Let's pretend, for the sake of this experiment, that his memory is the
=only= thing that qualifies Severian. (I.e., it is not that he is a
torturer; nor that he is the person on throne when the timer runs out; nor
anything else.)

Now then...

Throughout the Urth Cycle we see many funeral customs and the way that
memory plays a part in them: from the hut where Hallvard's people maintain
a memorial shield until nobody can remember that person anymore, to the
Antechamber's memory of the navigator's funeral.

We also see how ghosts are raised--Malrubius and Triskele from Severian's
memories; the Vivimancer from the memories of an ancient being living on or
near   Fomalhaut; the legions drawn from Severian to fight on Yesod.

The same rules for raising ghosts =seem= to apply to resurrecting corpses
(which makes sense, of course, since in resurrection one is raising the
ghost and reuniting it with the body). But the various resurrections are
often complicated by other things: who remembered Typhon for his
resurrection (well, I would say the Claw); the Jonas ghost riding in the
Miles body (actually this finds a possible solution in the outline above);
who remembered Dorcas (well, "Charon," obviously); etc.

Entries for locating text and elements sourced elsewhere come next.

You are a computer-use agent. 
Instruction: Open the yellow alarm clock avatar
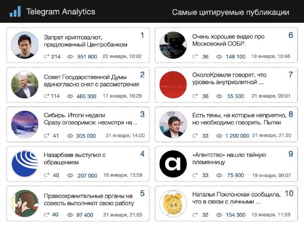(x=173, y=203)
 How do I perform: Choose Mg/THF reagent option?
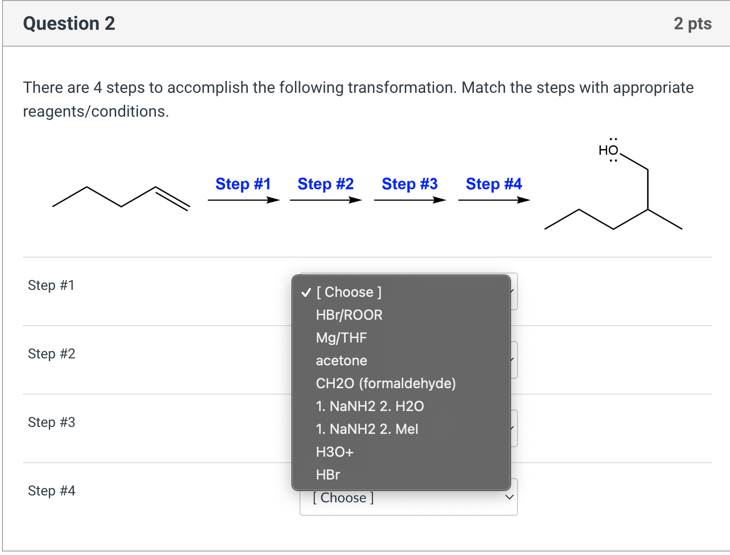coord(341,338)
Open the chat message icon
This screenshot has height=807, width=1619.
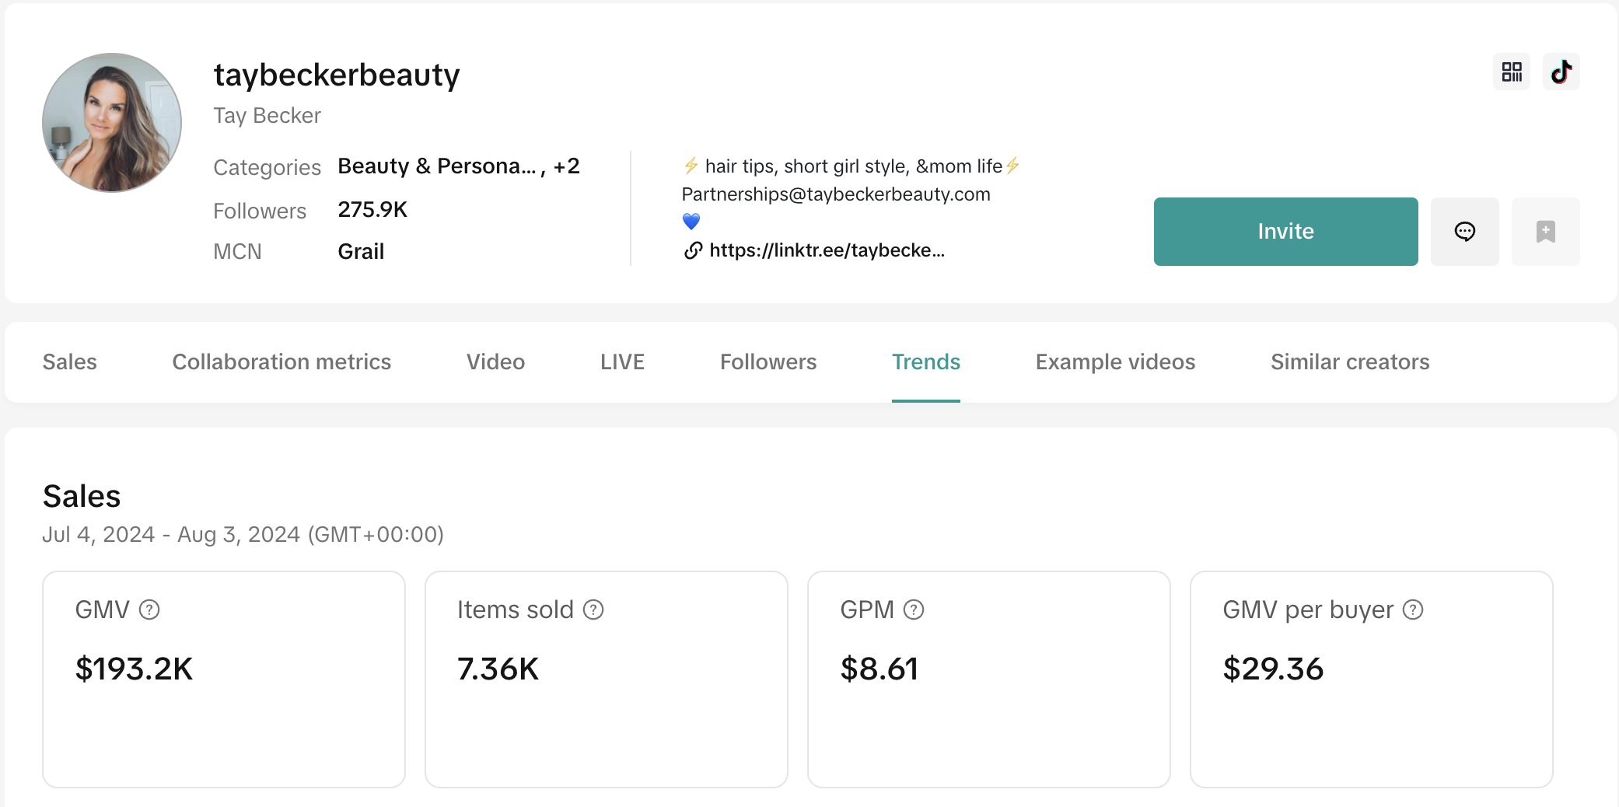point(1464,231)
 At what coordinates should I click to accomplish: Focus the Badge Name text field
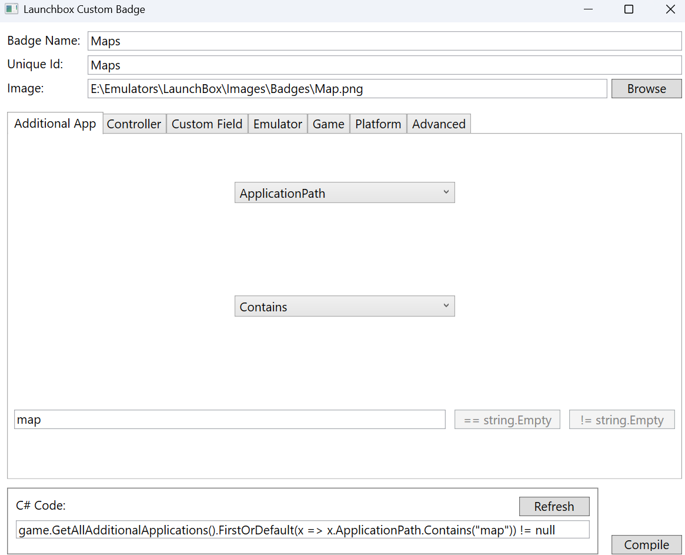(x=384, y=41)
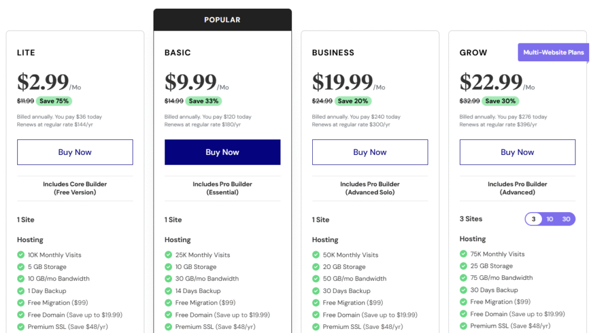Switch Grow plan to 30 sites
Viewport: 591px width, 333px height.
[566, 219]
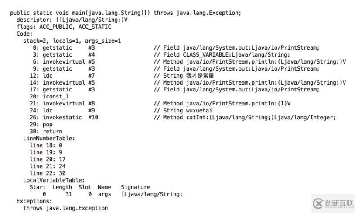The image size is (355, 213).
Task: Click the getstatic #4 instruction
Action: (64, 55)
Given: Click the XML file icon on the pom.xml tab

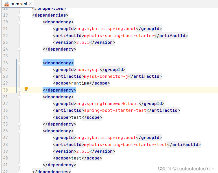Looking at the screenshot, I should coord(7,4).
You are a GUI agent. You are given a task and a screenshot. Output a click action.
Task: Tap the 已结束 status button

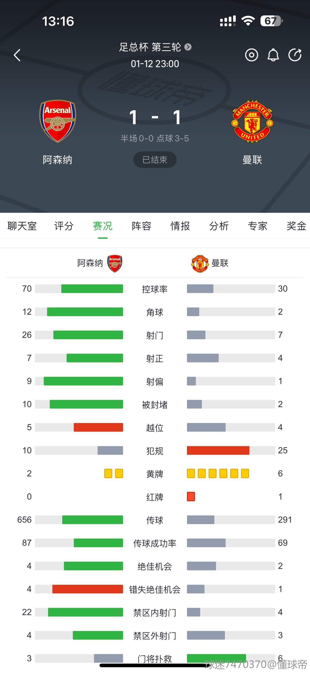(x=155, y=160)
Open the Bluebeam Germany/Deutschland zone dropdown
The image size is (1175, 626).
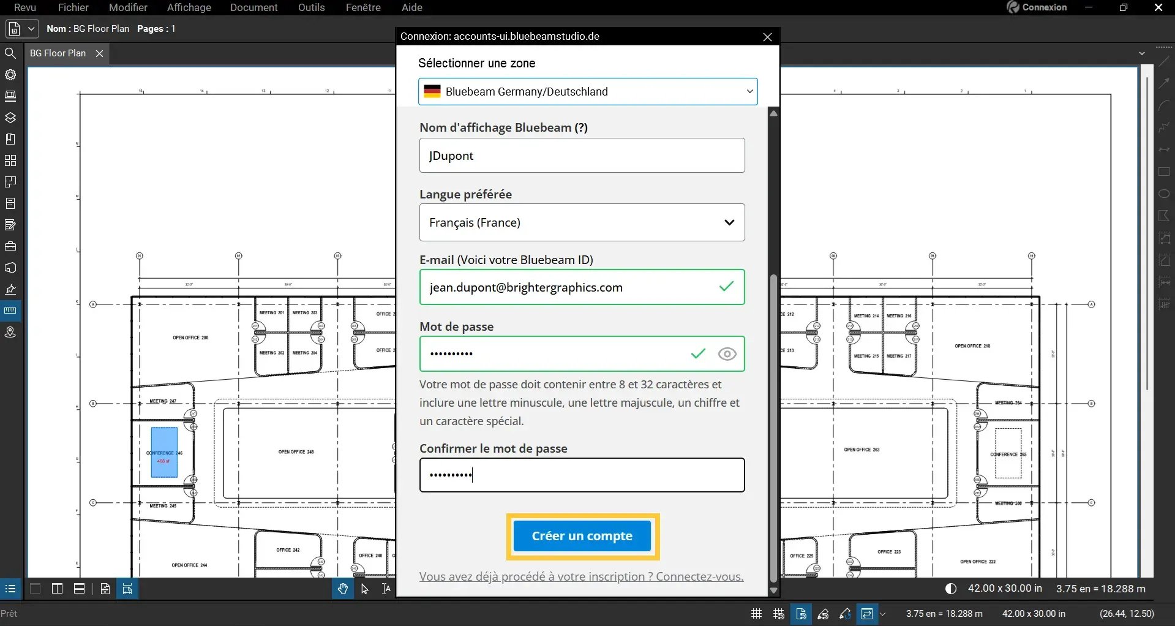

So Severian's memory is the same sort of lifeboat as we see in Ellison's
"Demon with a Glass Hand" (where the question "Where are all the people?"
is answered "All on a wire in your robotic chest," iirc).  Not only all the
autarchs, however dimly, but also all the other people he has written
about--the text itself (writ by Severian, remember) is the final proof for
Yesod that he has the ability to recreate the world.

Now, does this mean that Severian resurrects everybody from his narrative
immediately after transmitting the last chapter of URTH?  No.  But he is a
living momento mori, a breathing tombstone, for lost Urth: he is, himself,
like a shield of the dead in the hut of Hallvard's people.